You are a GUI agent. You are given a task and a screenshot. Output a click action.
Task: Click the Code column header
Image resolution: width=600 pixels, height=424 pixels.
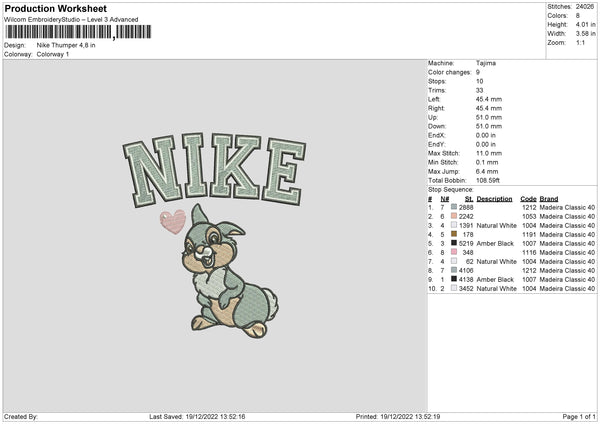tap(528, 199)
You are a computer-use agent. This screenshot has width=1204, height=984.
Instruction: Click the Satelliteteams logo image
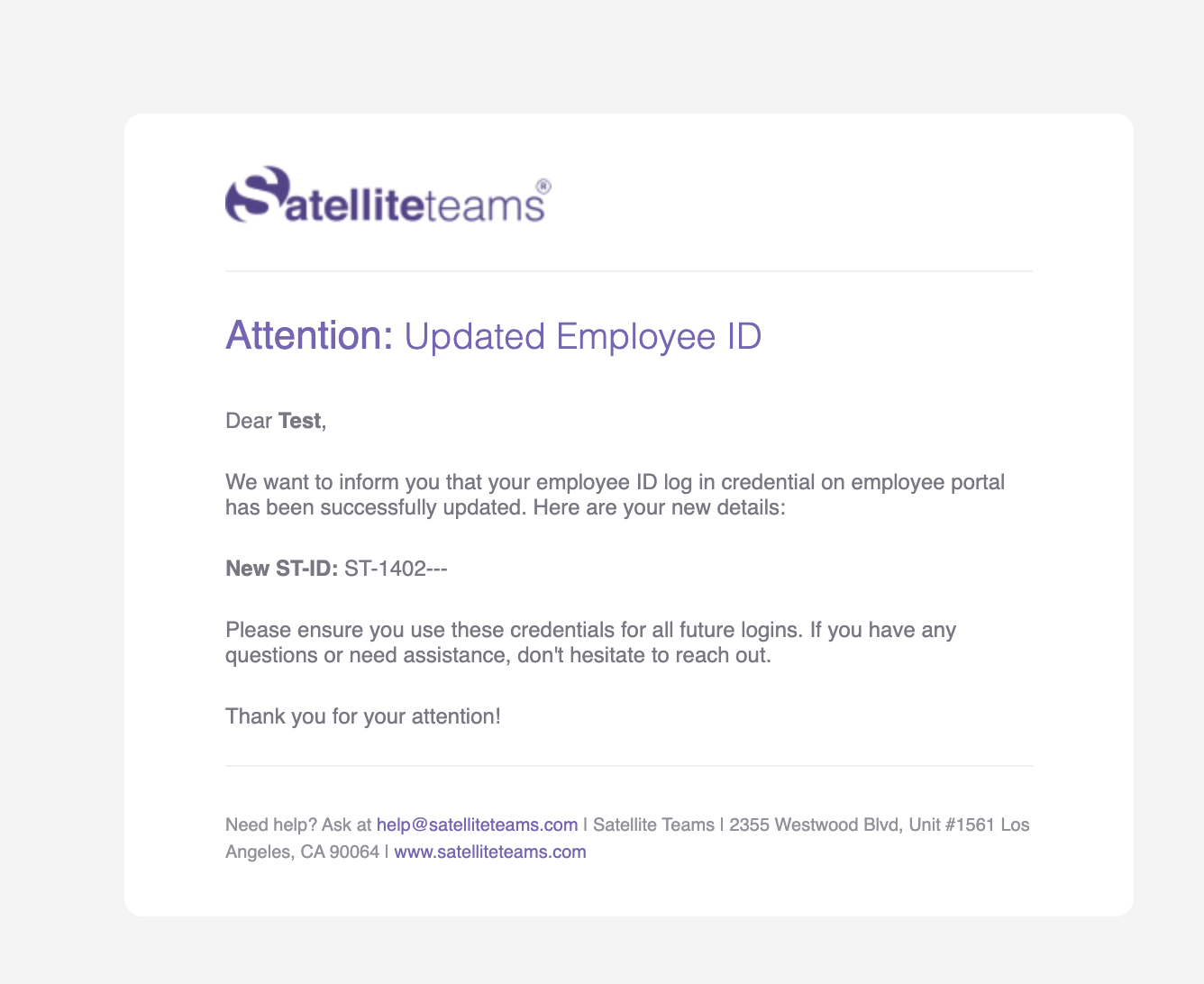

=====

## Assigned task
Show every line in the records above that contains the word "agent".

## The completed task
You are a GUI agent. You are given a task and a screenshot. Output a click action.
You are a computer-use agent. This screenshot has width=1204, height=984.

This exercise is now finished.